Anyone who has been to County Mayo, on the other hand, will tell you about a place where nature, culture and society are in perfect harmony with each other. They will tell you about a majestic sky, so majestic that the houses seem to lower their roofs to make way for it out of respect. They will tell of the ancient abbeys that no longer have their roofs because of their yearning to be connected to the sky, thus enabling the prayers to reach their destination more quickly. They will tell you of how fishermen wait for the tide to refloat their boats from the dry sandbanks and then take the tourists out on a day trip, and how all of this is normal for them.
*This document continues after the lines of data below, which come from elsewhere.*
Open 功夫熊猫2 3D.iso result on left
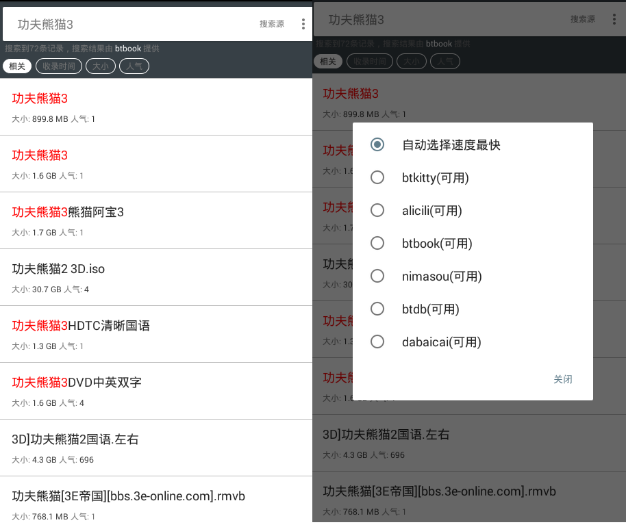 click(156, 277)
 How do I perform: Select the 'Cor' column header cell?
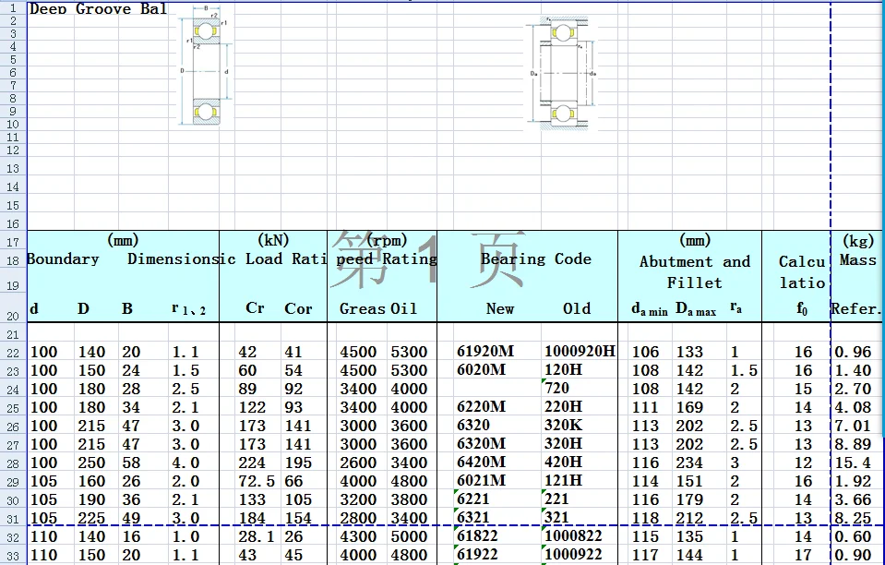point(298,309)
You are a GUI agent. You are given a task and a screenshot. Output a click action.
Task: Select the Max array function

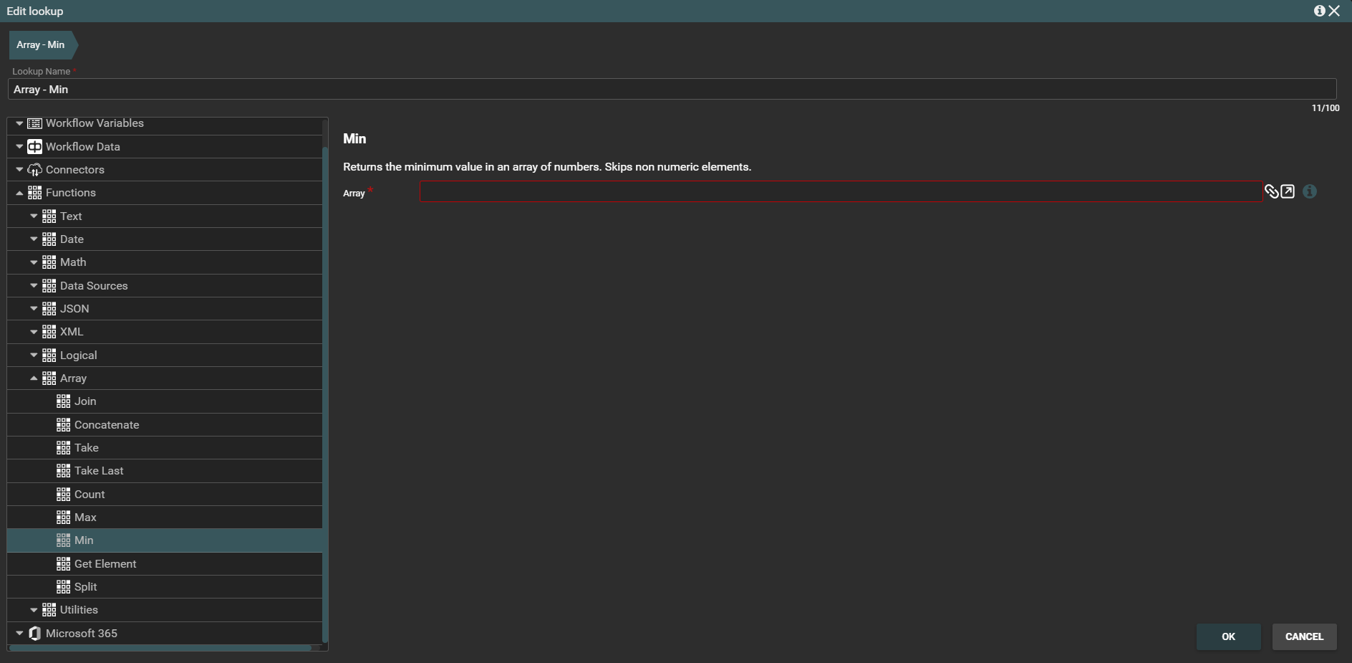point(85,517)
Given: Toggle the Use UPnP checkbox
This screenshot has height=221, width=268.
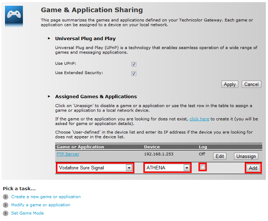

Of how there is no need for it to rain to be able to hear the sound of running water, because there is always a stream somewhere, a lake, an inlet where the gulls gather for a chat, maybe behind a house.
They’ll tell you that the sheep graze freely, and they really do mean freely, without a fence, above a cliff, or even in the middle of the road, without concern as to whether they’re on the right side of the road or in a limited zone, the only connection between them being the same spot of colour on their coat. They will talk of how riding a bike on a path so long and unpolluted you’ll lose touch with what you believe and discover what really is. They’ll say that it is useless to use a GPS smartphone and instead much better to use the summit of Croagh Patrick, the holy mountain. They’ll conjure up images of landscapes as far as the eye can see without a house or tree in sight, seemingly lifeless yet covered in vast expanses of peat, a precious fuel and complex ecosystem as well as acting as a thousand year old soft blanket covering one of the world’s most important archaeological sites. They’ll talk of the sea, of how it demands huge beaches on which to unfurl itself, or how it crashes onto the steep cliffs, and of how there are no fences that edge the cliffs, of how nature in Mayo is allergic to borders and how the Irish are nature themselves without need for distinction.
They will explain that you can choose to consider the body as being distinct from the mind and nature distinct from man or you can simply live in Mayo and no longer relegate the elements to just scenic design - because nothing is stronger than a wave, than fire, than the wind or the mountain that rises up to the sky - and by beginning to blend in with them, in a way that side by side with the air, water, earth and fire, there connects the fifth and lasting element to them: people.
After you have exhausted what there is in business, politics, conviviality, and so on - have found that none of these finally satisfy, or permanently wear - what remains? Nature remains.